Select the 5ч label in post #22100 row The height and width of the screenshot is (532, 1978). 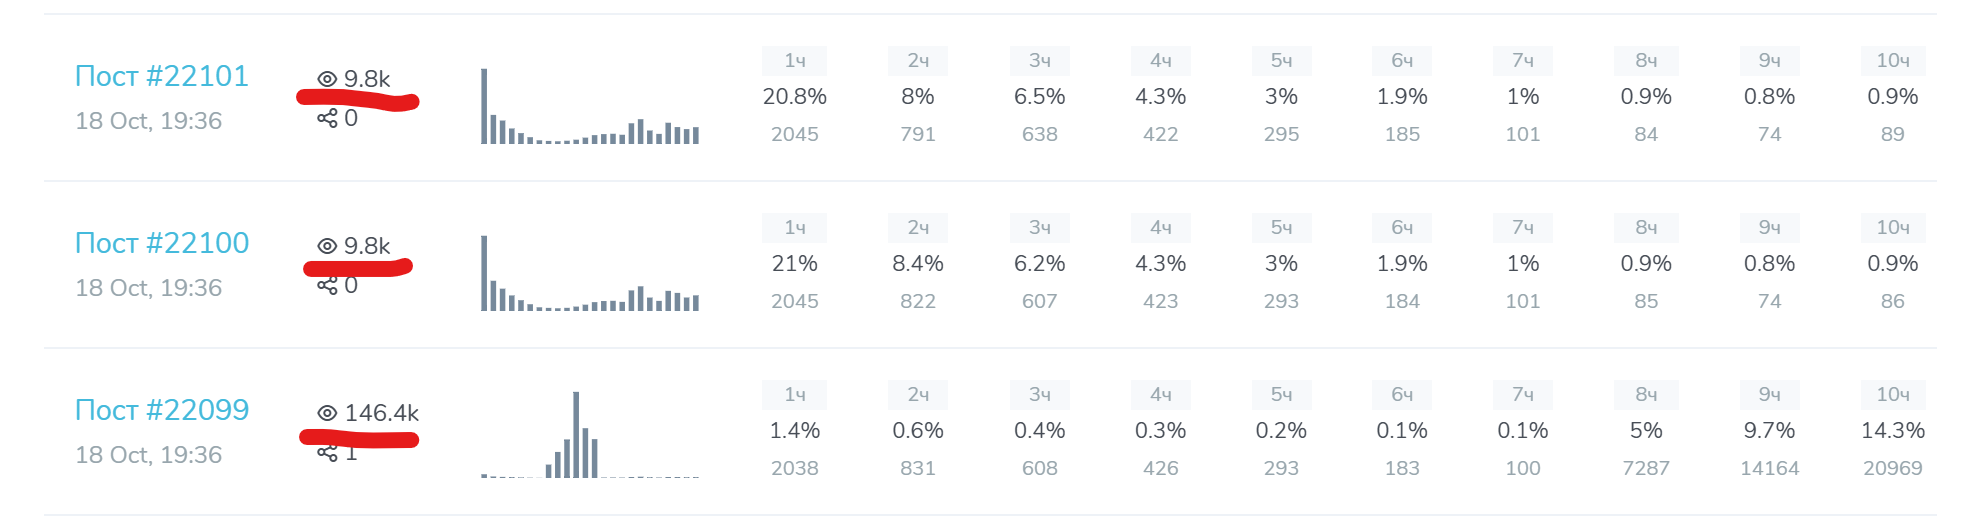pos(1282,228)
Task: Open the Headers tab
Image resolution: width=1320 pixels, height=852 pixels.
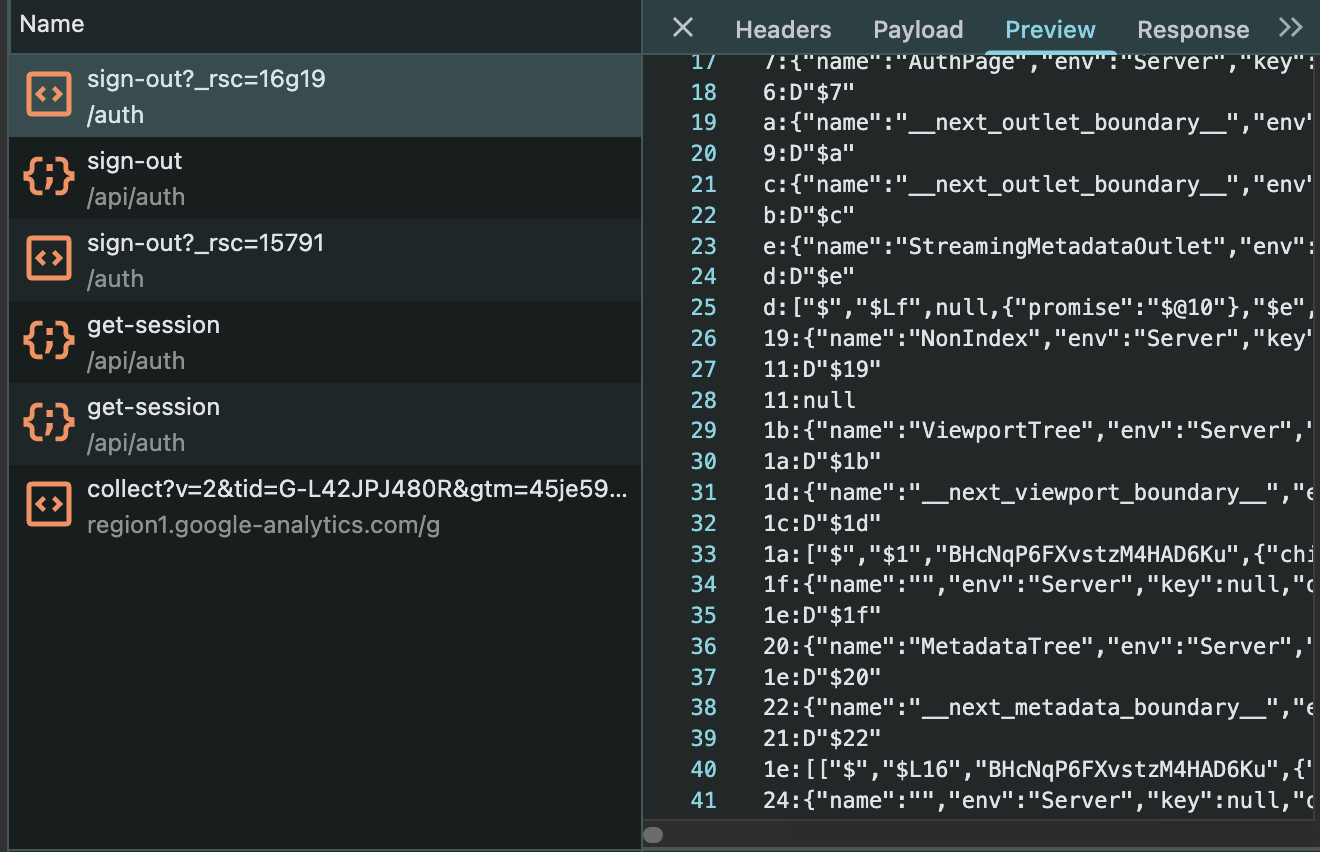Action: (x=783, y=30)

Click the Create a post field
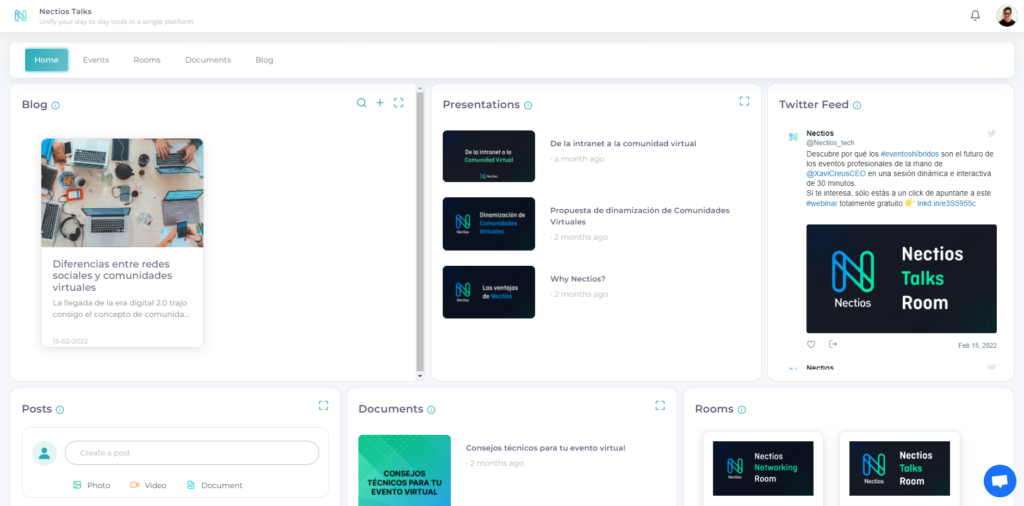coord(192,452)
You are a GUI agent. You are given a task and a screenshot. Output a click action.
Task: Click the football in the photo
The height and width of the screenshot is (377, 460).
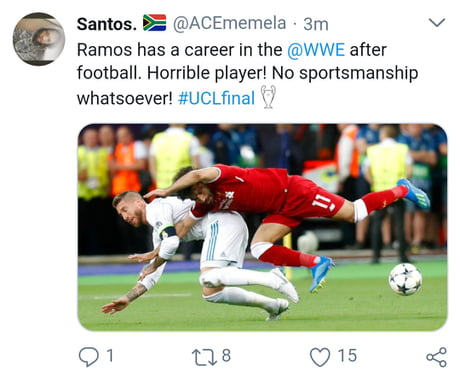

--

EXERCISE AIM :: Please give an exact copy of the lines from the line containing "Image resolution: width=1320" through the end of the records above, pictures excluded.

TASK RESULT ::
Image resolution: width=1320 pixels, height=852 pixels.
Action: (x=783, y=30)

Click the Create a post field
coord(192,452)
You are a GUI agent. You are given a task and a screenshot. Output a click action.
Task: Click the football in the photo
The height and width of the screenshot is (377, 460).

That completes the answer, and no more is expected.